Produzia e distribuía sementes aos fazendeiros e agricultores que
assumiam por inteiro todo o circuito de produção e venda do café. Claro
que esta situação era intolerável para os poderes coloniais e em 1958 a
cultura do café foi proibida em Moçambique. Quem quisesse trabalhar em
café, que fosse para Angola!
O nosso agrónomo entregou
toda a obra feita e preparou-se para mudar para Angola. Mas a
destruição abrupta de mais de uma década de trabalho intenso afectou-o,
física e psicologicamente, e adoeceu gravemente. Recuperou depois de quase um ano
de tratamento em Portugal mas viu-se de novo à procura de
emprego.
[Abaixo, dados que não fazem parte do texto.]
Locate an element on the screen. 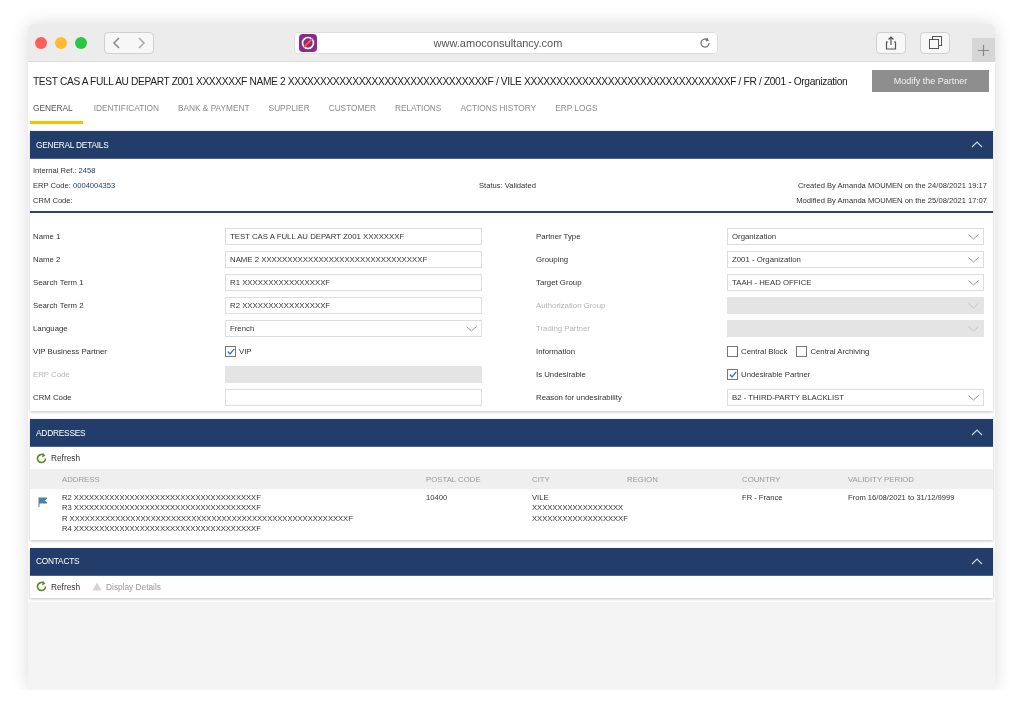  share-icon is located at coordinates (891, 42).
A experiência na cultura do café permitiu-lhe um
trabalho precário no Centro de Investigação das Ferrugens do Cafeeiro,
uma instituição científica sediada em Oeiras que se dedica ao
melhoramento genético das plantas com o objectivo de encontrar
variedades produtivas e resistentes às pragas e doenças que atacam as
plantações nos países produtores de café. Agarrou a oportunidade com entusiasmo, sem hesitar. Consolidou e expandiu as suas
competências com o trabalho para o Instituto do Café de Angola, do
qual dependia administrativamente, e para o Instituto Brasileiro do
Café, porque o Brasil era um dos países produtores mais afectados pela
ferrugem do cafeeiro.
Quando ocorreu o 25 de Abril, foi colocado
no Quadro Geral de Adidos e partilhou a saga da integração vivida por
milhares de portugueses das ex‑colónias, mas nem por isso deixou de ser
um apoiante incondicional do movimento libertador.
Ao longo de mais de
trinta anos, seleccionou e apurou variedades híbridas de cafeeiros
resistentes, distribuiu as suas sementes por todo o mundo produtor de
café. Pediam-lhe para trabalhar em Angola, Brasil, Venezuela, Colômbia,
México, Guatemala, Nicarágua, Honduras, Costa Rica, Panamá, República
Dominicana, para criar estações experimentais, para ensinar nas
universidades, para apoiar centros de investigação, a tal ponto que
passava no máximo dois meses por ano em Portugal e o resto andava a
calcorrear o mundo. Ganhou reconhecimento mundial como um dos maiores
cientistas no melhoramento genético do cafeeiro. Reformou-se aos 70 anos
e publicou o último de inúmeros artigos científicos em 2008, encerrando
a carreira científica.
Esta é a história da carreira profissional do jovem aluno de Química do poeta António Gedeão, a história de quem me marcou indelevelmente por ser meu Pai!